» HOW TO COMPLETE THIS TASK
Would you write out, word for word, each line of the records below from the top through the one holding "Given: Click the green square segment marker"?

[Extracted data entries]
▬▬▬▬▬▬▬▬▬▬

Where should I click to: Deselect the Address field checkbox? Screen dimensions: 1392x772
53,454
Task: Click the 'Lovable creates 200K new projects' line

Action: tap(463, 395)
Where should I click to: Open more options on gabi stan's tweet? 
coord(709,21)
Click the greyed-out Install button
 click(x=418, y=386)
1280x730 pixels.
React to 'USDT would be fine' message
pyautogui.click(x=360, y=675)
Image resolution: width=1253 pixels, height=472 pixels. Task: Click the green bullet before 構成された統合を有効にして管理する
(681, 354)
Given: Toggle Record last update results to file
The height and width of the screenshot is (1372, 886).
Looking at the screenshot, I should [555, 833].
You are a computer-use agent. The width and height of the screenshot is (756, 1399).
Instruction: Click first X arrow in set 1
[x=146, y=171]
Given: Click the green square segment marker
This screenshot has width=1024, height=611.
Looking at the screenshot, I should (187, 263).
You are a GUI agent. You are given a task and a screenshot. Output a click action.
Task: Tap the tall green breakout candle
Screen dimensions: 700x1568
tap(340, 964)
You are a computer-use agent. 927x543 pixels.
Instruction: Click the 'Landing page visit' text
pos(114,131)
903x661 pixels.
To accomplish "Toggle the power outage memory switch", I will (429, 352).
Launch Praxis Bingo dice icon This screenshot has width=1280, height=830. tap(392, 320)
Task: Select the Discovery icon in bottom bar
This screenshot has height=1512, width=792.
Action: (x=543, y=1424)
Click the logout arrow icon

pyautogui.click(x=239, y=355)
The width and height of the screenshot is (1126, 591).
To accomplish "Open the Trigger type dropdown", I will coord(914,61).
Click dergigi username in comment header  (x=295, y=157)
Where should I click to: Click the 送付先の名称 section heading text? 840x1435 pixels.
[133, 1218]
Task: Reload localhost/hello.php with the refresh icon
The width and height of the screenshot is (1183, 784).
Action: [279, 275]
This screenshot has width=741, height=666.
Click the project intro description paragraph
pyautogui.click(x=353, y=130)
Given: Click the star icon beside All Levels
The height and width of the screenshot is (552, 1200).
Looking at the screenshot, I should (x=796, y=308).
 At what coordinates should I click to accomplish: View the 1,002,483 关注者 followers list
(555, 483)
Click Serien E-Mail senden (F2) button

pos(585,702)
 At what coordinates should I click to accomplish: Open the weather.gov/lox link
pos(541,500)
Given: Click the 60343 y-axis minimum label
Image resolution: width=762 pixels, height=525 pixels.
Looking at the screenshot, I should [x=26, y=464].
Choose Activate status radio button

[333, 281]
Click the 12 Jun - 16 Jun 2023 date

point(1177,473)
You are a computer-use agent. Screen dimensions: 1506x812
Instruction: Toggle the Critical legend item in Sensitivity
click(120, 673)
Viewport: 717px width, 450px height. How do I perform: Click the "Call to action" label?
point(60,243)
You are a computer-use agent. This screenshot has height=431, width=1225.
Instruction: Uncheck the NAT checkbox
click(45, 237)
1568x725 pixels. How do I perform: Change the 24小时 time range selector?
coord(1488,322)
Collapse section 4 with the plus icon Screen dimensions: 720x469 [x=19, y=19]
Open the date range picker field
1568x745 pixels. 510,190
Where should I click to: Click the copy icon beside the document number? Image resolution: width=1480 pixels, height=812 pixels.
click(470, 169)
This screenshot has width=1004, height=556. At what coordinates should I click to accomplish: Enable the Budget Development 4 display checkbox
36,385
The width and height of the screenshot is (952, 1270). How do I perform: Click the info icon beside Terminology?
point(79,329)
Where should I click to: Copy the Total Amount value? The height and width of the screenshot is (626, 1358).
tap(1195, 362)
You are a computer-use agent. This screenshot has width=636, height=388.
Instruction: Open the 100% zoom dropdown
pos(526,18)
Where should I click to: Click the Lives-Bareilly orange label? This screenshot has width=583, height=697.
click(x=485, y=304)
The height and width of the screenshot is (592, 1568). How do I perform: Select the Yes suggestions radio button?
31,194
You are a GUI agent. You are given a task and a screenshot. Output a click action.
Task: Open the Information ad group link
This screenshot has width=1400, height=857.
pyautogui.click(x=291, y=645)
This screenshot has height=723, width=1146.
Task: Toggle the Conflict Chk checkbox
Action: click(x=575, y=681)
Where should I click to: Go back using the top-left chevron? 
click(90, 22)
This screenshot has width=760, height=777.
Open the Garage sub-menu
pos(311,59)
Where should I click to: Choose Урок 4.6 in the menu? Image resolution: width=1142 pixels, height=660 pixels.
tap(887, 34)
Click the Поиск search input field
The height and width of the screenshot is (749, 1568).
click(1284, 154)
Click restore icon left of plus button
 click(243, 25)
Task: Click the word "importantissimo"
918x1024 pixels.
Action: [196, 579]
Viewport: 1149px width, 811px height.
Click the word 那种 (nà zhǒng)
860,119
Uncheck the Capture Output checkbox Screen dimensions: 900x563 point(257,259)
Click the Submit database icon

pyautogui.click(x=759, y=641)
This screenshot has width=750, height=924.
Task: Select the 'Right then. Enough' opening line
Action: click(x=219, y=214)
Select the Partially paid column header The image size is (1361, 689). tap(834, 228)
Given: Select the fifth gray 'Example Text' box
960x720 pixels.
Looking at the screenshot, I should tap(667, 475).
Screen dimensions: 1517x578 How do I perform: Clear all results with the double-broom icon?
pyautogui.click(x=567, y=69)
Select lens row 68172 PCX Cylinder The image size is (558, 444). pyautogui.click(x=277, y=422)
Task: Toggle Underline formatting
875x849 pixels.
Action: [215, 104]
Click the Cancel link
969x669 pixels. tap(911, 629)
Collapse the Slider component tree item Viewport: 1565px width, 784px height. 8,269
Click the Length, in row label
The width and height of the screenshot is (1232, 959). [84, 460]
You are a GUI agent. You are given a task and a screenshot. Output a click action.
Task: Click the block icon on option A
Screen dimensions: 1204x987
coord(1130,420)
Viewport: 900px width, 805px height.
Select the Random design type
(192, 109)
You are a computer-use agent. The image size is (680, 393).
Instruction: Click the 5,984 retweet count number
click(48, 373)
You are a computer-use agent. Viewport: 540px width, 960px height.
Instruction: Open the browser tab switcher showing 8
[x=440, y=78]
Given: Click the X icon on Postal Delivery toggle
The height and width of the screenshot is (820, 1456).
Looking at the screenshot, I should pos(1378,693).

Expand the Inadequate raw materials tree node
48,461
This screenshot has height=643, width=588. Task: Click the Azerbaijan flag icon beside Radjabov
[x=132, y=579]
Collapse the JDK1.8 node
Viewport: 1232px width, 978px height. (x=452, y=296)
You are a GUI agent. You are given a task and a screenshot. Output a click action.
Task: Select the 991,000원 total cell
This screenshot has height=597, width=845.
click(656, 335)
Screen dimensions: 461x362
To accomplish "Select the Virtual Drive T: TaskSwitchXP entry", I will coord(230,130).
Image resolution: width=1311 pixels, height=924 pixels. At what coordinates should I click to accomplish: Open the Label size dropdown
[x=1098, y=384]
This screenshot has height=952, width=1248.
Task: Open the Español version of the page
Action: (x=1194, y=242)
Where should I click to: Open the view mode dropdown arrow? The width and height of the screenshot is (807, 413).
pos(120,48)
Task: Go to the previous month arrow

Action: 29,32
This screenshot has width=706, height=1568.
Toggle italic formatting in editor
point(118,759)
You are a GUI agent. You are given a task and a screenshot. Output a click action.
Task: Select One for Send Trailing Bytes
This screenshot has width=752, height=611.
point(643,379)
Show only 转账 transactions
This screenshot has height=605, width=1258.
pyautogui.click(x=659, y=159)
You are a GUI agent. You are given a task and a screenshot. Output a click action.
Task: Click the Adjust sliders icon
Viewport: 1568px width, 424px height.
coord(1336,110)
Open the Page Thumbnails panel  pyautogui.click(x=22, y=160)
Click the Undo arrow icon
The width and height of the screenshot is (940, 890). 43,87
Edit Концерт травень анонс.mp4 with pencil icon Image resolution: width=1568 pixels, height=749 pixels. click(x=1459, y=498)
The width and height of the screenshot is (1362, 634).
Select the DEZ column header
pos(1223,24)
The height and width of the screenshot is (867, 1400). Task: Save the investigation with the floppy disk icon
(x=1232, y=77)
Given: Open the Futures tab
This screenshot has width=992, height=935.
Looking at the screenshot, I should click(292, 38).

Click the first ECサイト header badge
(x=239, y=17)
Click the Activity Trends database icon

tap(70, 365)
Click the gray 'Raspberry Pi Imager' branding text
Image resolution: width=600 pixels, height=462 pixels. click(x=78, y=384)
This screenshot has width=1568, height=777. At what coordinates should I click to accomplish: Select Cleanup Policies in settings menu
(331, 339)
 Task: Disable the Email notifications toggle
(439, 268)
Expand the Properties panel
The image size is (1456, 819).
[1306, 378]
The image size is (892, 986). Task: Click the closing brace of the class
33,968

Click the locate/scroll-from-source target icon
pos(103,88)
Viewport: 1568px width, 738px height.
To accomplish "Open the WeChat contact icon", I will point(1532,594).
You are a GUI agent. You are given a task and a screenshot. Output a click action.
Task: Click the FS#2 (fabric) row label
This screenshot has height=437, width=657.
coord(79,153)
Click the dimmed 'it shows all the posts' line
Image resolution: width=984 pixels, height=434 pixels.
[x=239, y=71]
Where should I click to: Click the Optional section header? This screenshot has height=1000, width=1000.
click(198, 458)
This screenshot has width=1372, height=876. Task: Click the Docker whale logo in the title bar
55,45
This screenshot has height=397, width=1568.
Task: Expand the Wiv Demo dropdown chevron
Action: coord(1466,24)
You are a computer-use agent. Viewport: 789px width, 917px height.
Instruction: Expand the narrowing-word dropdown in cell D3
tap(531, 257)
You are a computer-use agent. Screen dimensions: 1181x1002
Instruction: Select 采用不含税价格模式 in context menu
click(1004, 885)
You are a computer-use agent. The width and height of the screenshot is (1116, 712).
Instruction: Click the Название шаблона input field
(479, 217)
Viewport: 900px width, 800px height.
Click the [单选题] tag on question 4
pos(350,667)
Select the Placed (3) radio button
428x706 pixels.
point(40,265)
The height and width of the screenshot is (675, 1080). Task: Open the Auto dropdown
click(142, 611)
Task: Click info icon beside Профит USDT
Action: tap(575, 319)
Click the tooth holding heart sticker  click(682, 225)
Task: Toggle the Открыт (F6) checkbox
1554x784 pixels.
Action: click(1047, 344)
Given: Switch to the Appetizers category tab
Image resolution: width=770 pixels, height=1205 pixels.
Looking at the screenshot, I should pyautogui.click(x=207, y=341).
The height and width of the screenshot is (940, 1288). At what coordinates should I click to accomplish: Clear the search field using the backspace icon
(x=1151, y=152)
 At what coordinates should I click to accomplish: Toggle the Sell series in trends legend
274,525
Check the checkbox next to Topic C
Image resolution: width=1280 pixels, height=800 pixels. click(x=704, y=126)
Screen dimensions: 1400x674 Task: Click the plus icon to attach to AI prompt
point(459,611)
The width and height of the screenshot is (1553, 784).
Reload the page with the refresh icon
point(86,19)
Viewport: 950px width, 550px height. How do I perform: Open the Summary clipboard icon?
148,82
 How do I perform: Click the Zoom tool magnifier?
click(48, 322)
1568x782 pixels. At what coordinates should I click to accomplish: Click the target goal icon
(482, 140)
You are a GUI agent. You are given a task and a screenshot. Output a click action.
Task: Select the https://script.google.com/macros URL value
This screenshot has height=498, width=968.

▬▬▬▬▬▬▬▬▬▬

» RESULT OF THE EXERCISE
Where should I click to: Deselect the Address field checkbox? Screen dimensions: 1392x772
53,454
Task: Click the 'Lovable creates 200K new projects' line

Action: tap(463, 395)
Where should I click to: Open more options on gabi stan's tweet? 
coord(709,21)
Click the greyed-out Install button
 click(x=418, y=386)
1280x730 pixels.
React to 'USDT would be fine' message
pyautogui.click(x=360, y=675)
Image resolution: width=1253 pixels, height=472 pixels. Task: Click the green bullet before 構成された統合を有効にして管理する
(681, 354)
Given: Toggle Record last update results to file
The height and width of the screenshot is (1372, 886).
Looking at the screenshot, I should [555, 833].
You are a computer-use agent. The width and height of the screenshot is (756, 1399).
Instruction: Click first X arrow in set 1
[x=146, y=171]
Given: Click the green square segment marker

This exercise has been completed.